AIMS: Implantable cardioverter defibrillator (ICD) therapy is recommended in patients with Brugada syndrome (BS) who experienced aborted sudden cardiac death (SCD) or syncope while the risk stratification of ventricular arrhythmias is a difficult step in patients with atypical symptoms. Implantable loop recorder (ILR) use has been proposed to study patients with unexplained recurrent syncopal events, but its usefulness remains to be defined in patients with BS. In this retrospective study we aimed to investigate the effectiveness of ILR as a diagnostic tool in BS patients suspected of low or moderate risk of SCD.

METHODS AND RESULTS: We gathered data from 11 ILR recipients with supposed risk of ventricular arrhythmia, issue of Amiens registry of 204 patients with BS. We reported clinical events before and after implant, electrocardiogram (ECG) characteristics, ILR findings, and its limitations as well as tried to specify ILR utility in diagnosis approach and its consequent contribution to guide the optimal therapy. Within the 11 patients (8 men, 3 women), 9 were symptomatic, and 5 had a spontaneous Type 1 ECG pattern. During mean follow-up period of 33 months, 8 patients had a recurrence of symptoms with a mean delay of 9 months after implant. Bradycardia (two atrioventricular blocks and two sinus bradycardia) was detected in four out of eight patients (50%), and there was no ventricular arrhythmia in any patient during symptomatic events which included six vasovagal syncopes and two epileptic seizures. Two initially asymptomatic patients did not experience any symptoms after ILR implant and their ILR recordings did not reveal any arrhythmias.

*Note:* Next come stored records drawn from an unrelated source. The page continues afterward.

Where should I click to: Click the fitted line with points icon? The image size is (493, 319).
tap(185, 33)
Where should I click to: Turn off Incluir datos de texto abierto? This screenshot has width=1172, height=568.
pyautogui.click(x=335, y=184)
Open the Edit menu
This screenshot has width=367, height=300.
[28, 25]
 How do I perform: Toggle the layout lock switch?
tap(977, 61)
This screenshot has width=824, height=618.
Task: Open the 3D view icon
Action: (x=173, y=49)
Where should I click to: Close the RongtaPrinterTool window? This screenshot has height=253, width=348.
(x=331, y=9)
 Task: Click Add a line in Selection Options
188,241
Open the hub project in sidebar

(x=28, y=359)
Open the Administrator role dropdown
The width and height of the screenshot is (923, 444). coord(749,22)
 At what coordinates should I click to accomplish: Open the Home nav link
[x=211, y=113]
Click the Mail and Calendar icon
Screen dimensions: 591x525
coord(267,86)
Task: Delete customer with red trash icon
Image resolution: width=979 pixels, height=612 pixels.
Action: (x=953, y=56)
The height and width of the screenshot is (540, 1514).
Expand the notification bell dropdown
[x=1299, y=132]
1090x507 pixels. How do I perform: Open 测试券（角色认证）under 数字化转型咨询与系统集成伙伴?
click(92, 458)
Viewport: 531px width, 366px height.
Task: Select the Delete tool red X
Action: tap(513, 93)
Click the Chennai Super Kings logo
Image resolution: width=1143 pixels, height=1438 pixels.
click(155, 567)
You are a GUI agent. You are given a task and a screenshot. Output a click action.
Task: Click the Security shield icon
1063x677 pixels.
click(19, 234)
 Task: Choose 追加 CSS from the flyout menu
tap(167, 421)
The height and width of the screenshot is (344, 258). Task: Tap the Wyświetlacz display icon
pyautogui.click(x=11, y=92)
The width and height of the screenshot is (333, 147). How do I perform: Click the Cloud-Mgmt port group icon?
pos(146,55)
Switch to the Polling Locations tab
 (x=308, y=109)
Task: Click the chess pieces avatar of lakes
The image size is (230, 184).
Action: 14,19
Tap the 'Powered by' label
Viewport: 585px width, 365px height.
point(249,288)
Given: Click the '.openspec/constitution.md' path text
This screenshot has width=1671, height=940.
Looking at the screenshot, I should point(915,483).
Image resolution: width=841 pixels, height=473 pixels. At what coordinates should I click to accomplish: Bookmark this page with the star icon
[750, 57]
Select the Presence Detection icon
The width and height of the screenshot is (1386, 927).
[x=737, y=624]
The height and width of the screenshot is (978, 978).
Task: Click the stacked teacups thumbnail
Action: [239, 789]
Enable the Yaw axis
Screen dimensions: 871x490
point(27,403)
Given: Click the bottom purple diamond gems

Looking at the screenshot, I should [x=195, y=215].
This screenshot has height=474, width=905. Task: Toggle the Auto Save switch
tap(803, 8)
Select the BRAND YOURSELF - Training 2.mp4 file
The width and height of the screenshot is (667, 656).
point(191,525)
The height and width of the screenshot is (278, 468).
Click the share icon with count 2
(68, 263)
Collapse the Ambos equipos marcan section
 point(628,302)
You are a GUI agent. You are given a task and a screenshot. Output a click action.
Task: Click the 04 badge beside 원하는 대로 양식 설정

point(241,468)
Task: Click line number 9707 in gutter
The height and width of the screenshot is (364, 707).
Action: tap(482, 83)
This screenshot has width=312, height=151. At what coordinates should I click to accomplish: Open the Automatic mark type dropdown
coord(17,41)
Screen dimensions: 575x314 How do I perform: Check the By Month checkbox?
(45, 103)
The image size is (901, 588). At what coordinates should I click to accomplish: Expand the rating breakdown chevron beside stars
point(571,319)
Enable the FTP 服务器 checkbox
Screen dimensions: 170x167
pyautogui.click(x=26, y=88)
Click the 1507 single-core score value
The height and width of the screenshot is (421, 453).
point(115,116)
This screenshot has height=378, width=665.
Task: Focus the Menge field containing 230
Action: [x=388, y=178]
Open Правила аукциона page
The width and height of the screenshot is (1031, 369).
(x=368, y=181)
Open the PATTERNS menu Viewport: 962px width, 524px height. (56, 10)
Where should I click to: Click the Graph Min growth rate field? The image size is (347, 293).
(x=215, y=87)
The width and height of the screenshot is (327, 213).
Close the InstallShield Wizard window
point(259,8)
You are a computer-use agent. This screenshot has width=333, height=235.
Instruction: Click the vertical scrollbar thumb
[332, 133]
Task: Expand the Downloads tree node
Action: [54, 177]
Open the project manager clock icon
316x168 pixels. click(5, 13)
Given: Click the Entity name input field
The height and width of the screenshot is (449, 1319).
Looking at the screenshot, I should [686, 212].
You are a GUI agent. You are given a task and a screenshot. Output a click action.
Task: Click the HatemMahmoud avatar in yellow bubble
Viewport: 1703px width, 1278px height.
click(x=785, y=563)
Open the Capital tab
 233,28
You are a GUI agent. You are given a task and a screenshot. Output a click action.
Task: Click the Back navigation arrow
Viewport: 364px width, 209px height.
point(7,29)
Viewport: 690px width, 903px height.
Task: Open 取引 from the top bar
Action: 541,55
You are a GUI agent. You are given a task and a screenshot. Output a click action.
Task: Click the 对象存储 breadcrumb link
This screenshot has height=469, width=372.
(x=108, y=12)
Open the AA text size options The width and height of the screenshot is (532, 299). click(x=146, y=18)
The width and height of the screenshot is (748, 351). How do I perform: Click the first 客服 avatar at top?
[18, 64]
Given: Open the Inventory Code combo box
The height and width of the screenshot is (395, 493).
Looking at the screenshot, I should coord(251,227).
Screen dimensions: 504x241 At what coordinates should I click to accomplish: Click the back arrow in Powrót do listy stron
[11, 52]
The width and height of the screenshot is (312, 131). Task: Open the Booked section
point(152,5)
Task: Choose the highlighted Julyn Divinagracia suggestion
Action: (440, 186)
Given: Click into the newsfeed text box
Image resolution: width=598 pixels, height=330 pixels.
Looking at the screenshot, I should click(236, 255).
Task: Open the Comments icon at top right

CONCLUSION: The ILR contributed to the exclusion of a ventricular arrhythmia as a mechanism of an atypical syncope in patients with electrocardiographic BS and the suspension of the ICD implant. Episodes of transient symptomatic bradycardia were the most common findings suggesting the vagal mechanism of symptoms. The use of ILR should be considered in selected patients with atypical syncope and spontaneous or transient Type 1 ECG pattern.